Trump Says GOP Should Cause Economic Default Unless There Are 'Massive Cuts'

The former president’s comments at a CNN town hall could make a debt limit deal harder to reach.

Former President Donald Trump told Republican members of Congress to vote against a debt limit hike unless they get “massive cuts” to government spending in return, injecting himself into a contentious debate with existential consequences for the U.S. economy.

“I say to you right now, congressman, senators, if they don’t give you massive cuts, you’re gonna have to do a default,” Trump said at a CNN town hall event in New Hampshire on Wednesday night. “I don’t think they’re going to do a default because I think the Democrats will absolutely cave.”

“You don’t want to have it happen,” Trump said of a default. “But it’s better than what we’re doing right now because we’re spending money like drunken sailors.”

Trump’s comments could make it far more difficult for President Joe Biden and House Speaker Kevin McCarthy to reach an agreement. Trump’s support for the man he calls “my Kevin” was crucial to McCarthy cobbling together the votes to become speaker in January, and the GOP leader could struggle to put together the votes for any deal Trump opposes.

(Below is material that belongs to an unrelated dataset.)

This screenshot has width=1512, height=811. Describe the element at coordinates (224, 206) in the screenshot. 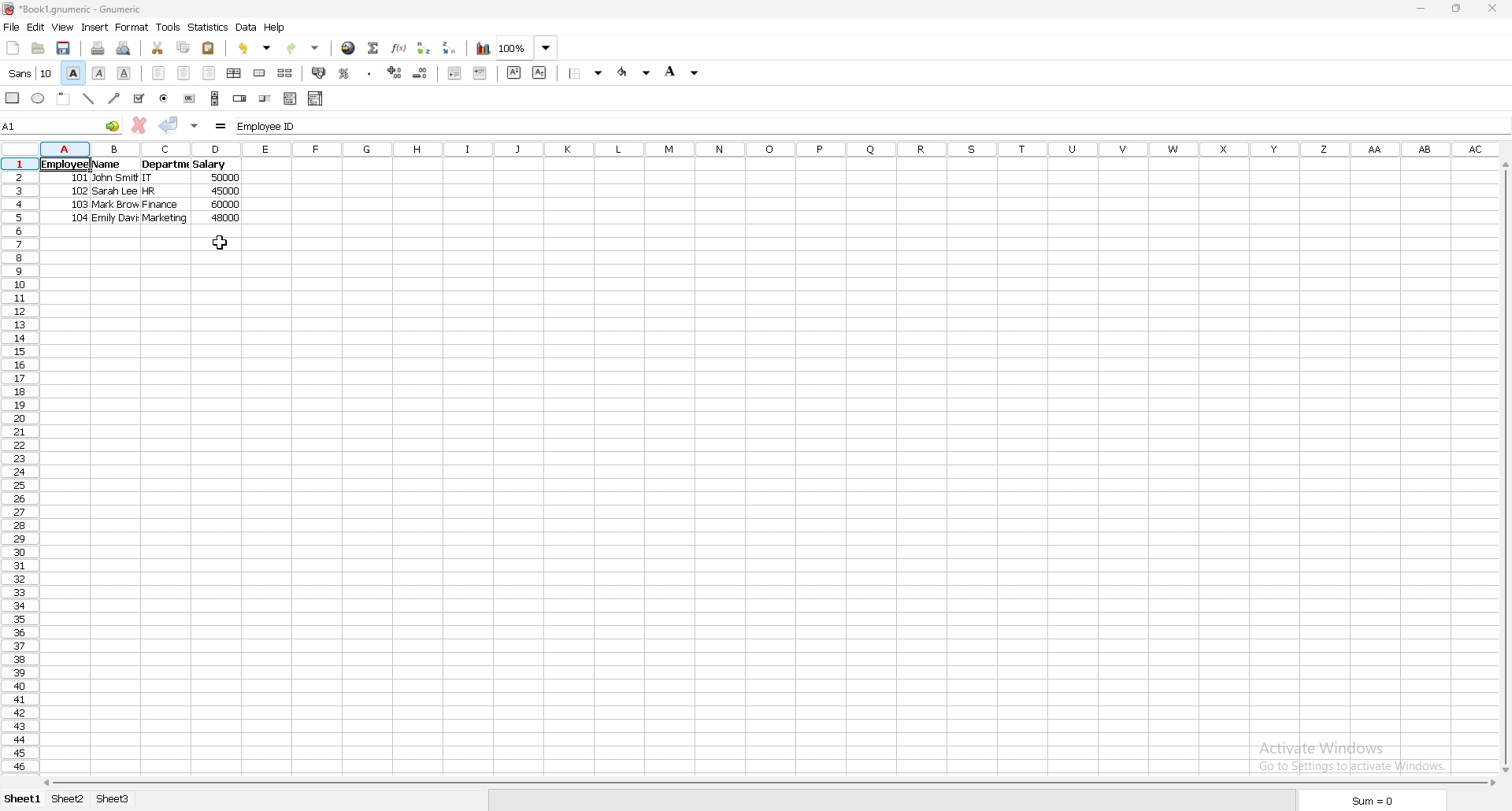

I see `6000` at that location. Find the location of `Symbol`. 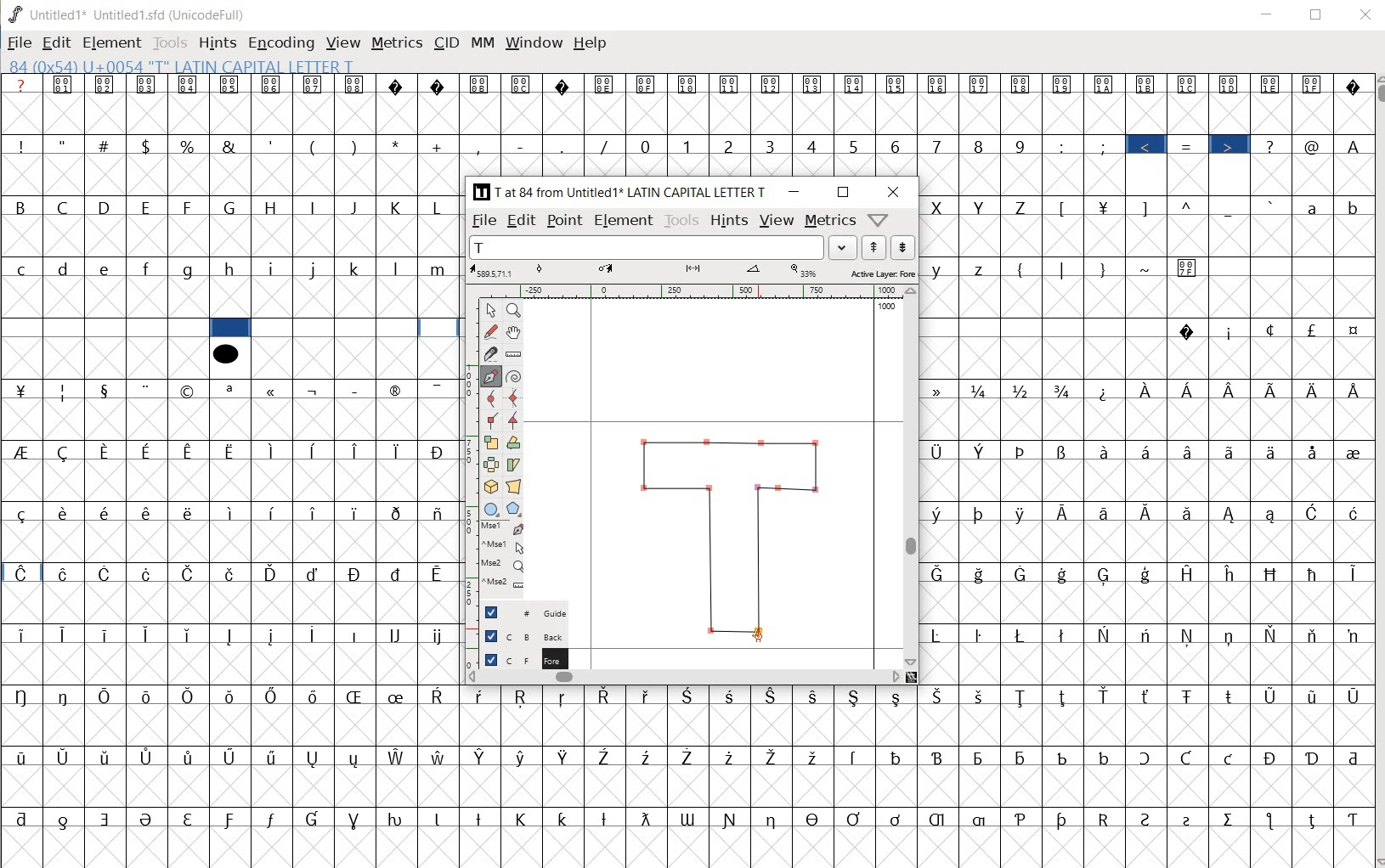

Symbol is located at coordinates (107, 575).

The McCarthy-led House narrowly passed legislation cutting $4.8 trillion in spending over the next 10 years in exchange for a debt limit hike, but the legislation has no chance of passage in the Senate or of earning Biden’s signature.

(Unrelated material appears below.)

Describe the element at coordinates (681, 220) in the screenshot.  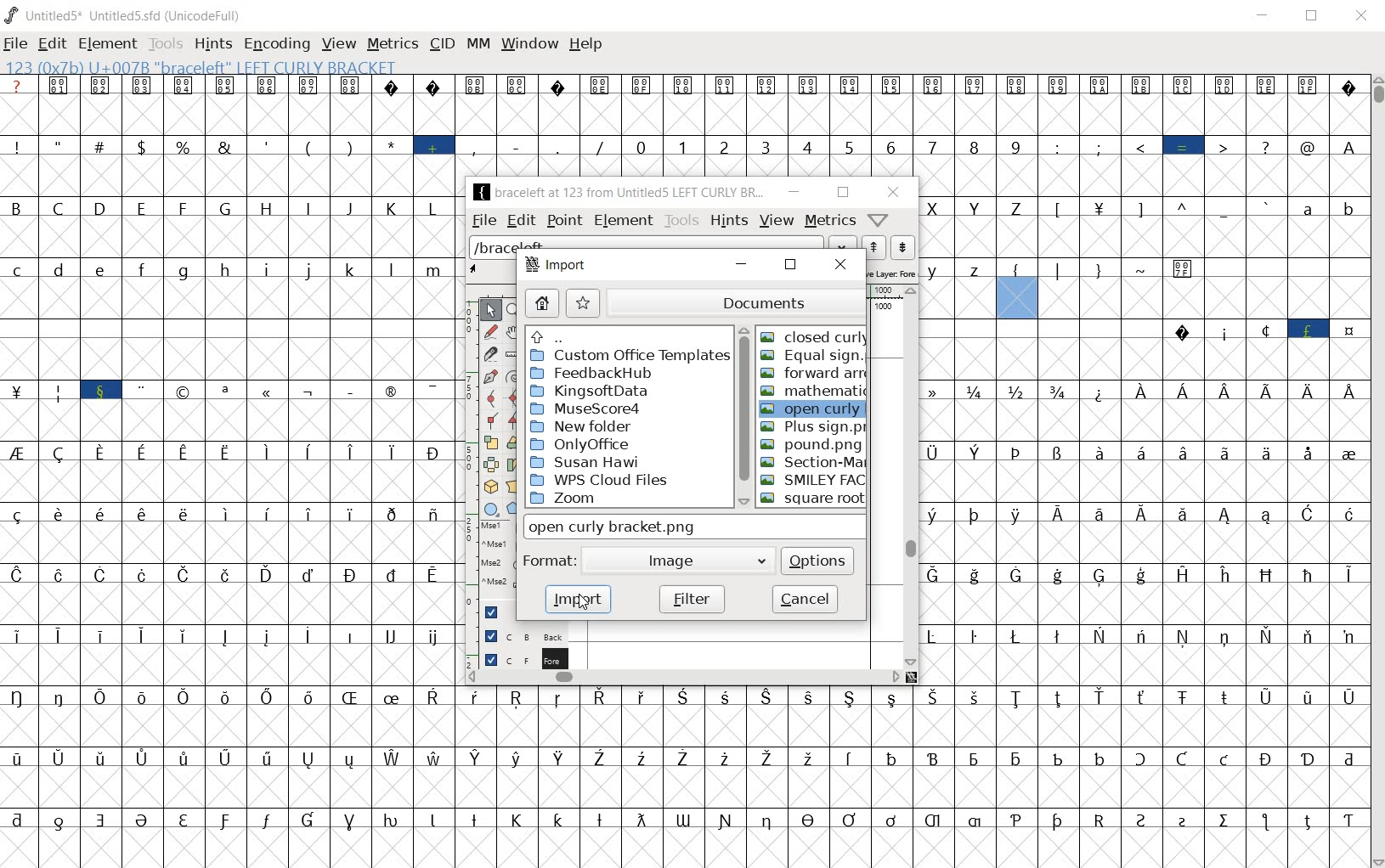
I see `tools` at that location.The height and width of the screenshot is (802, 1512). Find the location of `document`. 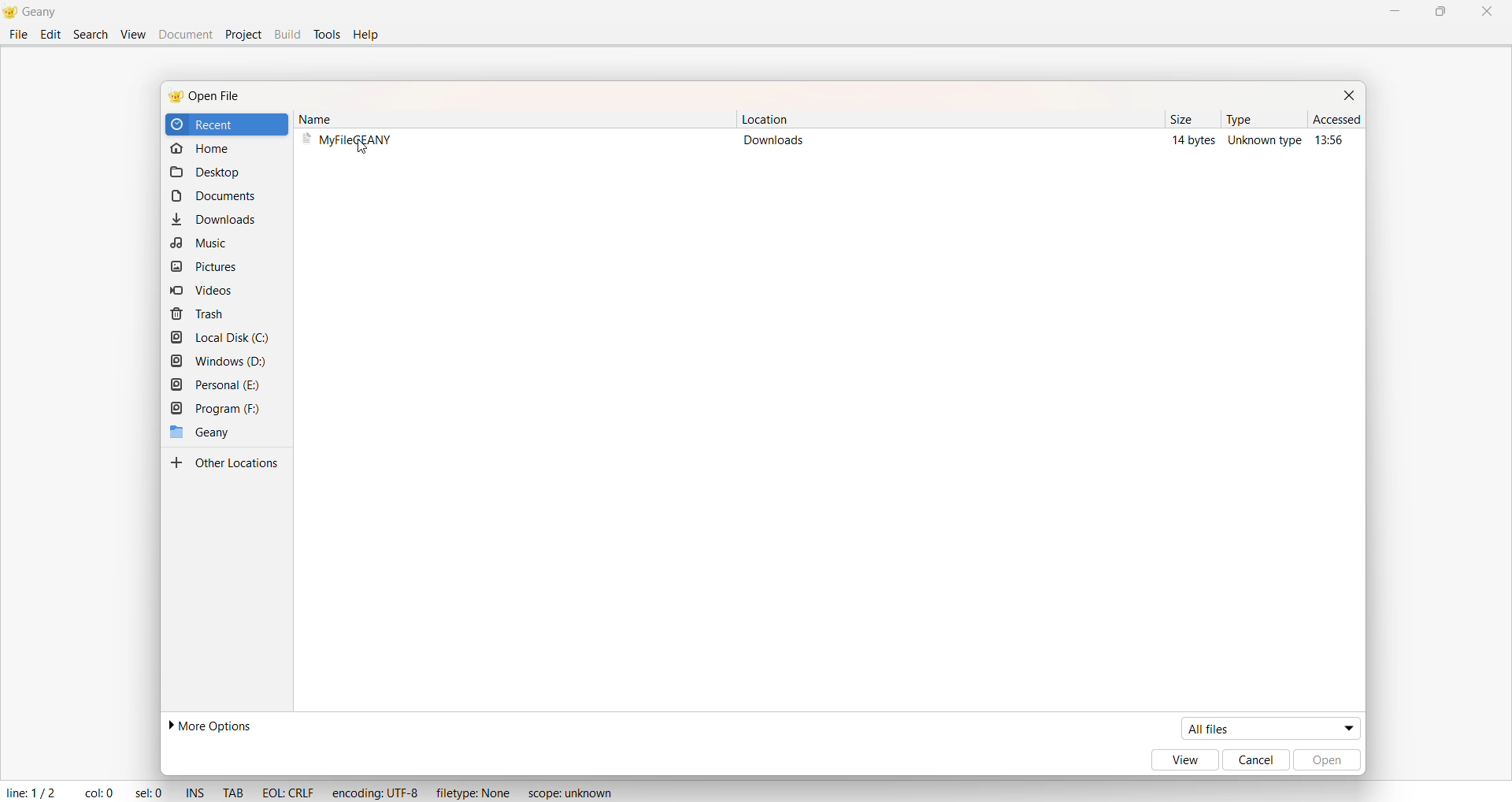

Biden has insisted on a clean debt limit hike and said McCarthy’s package would lead to devastating cuts to veterans’ benefits, education, border protection and safety net programs. (The Republican bill does not specify where cuts come from, and the GOP has insisted they will protect veterans if the legislation actually becomes law.)

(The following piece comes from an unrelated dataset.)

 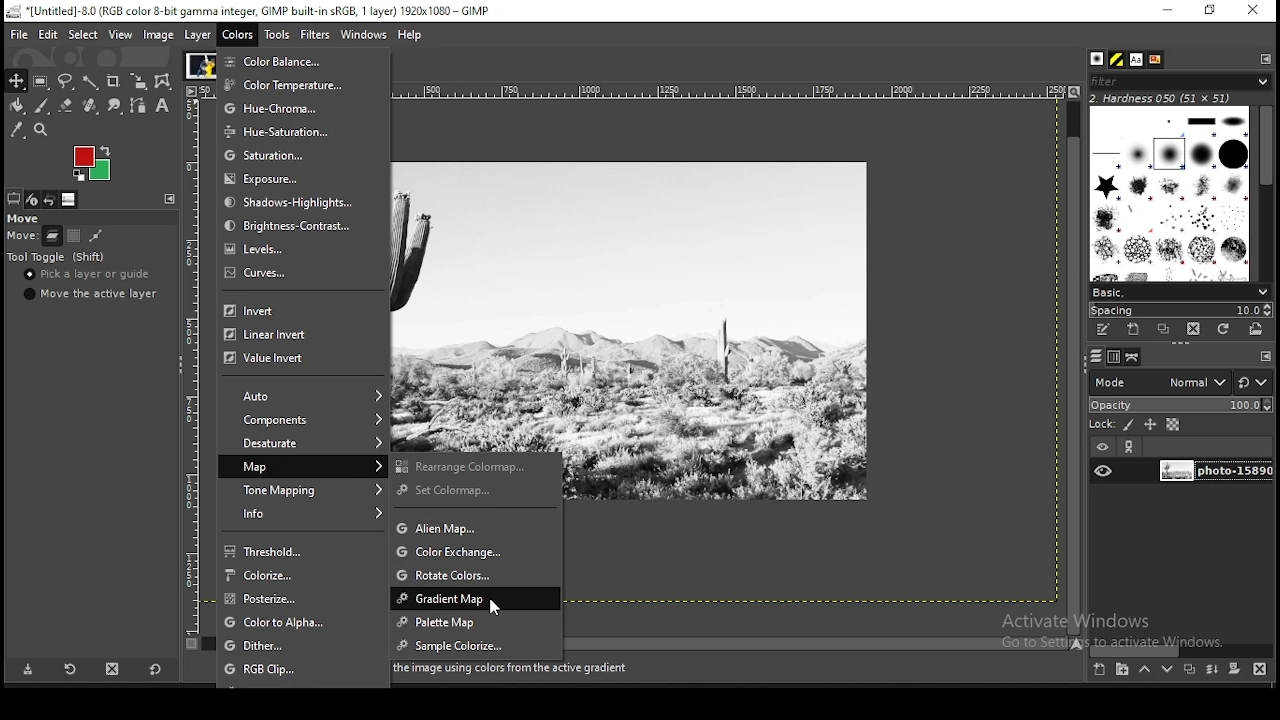 I want to click on crop tool, so click(x=114, y=80).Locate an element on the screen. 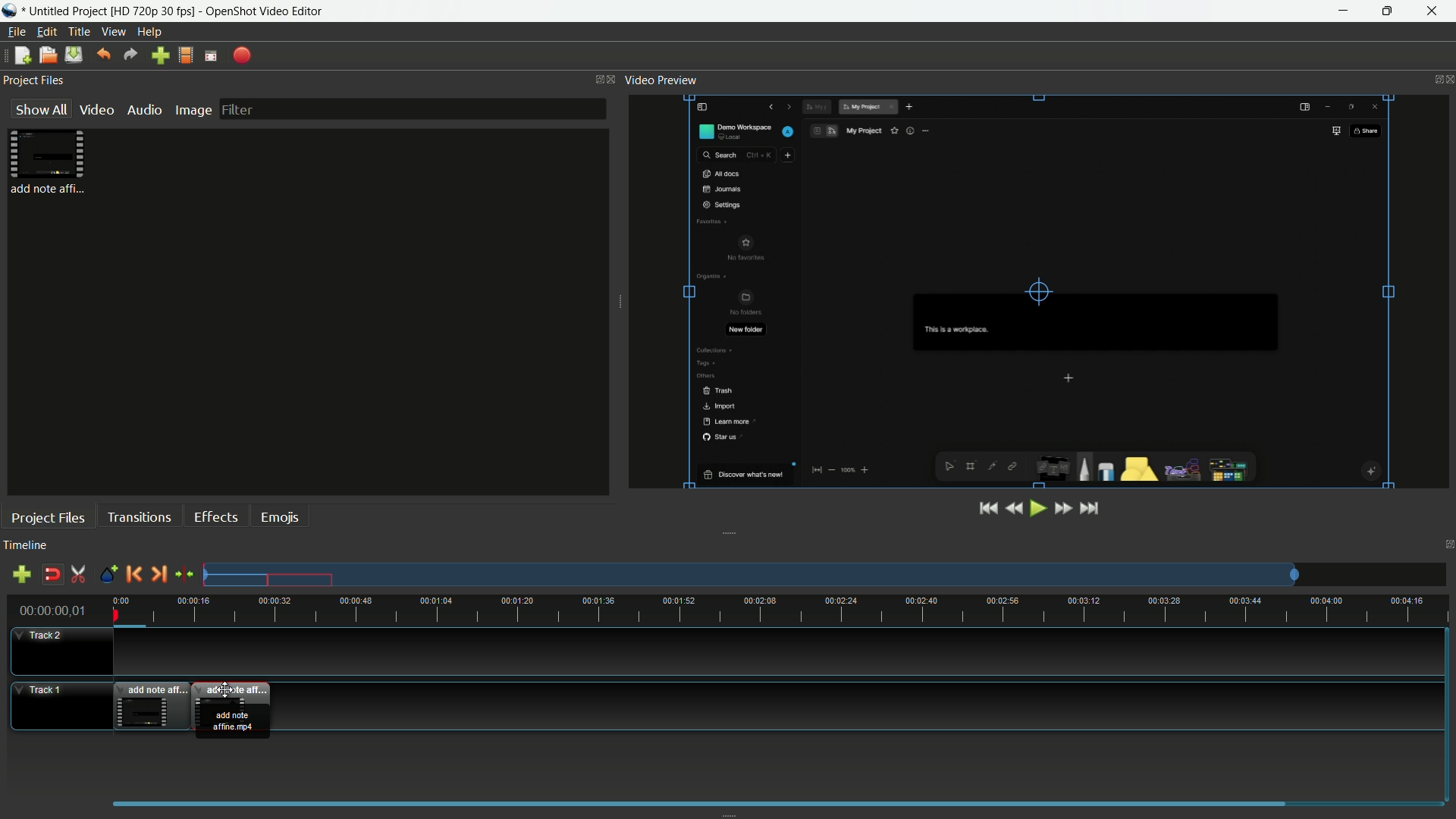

A default would almost certainly and rapidly lead to a deep economic depression, economists say. The White House Council of Economic Advisers projects it would cause more than 8 million people to lose their jobs and the stock market to plunge nearly 50% in three months.

By pointing his finger at Biden for the nation’s debt, Trump also evades his own responsibility. While the story is complicated — much of the debt under Trump came from bipartisan legislation passed to help the country deal with the coronavirus pandemic, and Biden has benefited from the pandemic’s end — the debt still grew nearly $7.8 trillion under Trump, compared to $3.7 trillion so far under Biden.

As president, Trump warned against using the debt limit as a negotiating tool. Pressed by CNN’s Kaitlin Collins, the front-runner for the GOP nomination simply owned his hypocrisy.

“That’s true,” Trump said. “That’s when I was president.”

“So why is different now that you’re out of office?” Collins asked.

“Because now I’m not president,” he said, to laughter from the crowd of Republican voters at the town hall.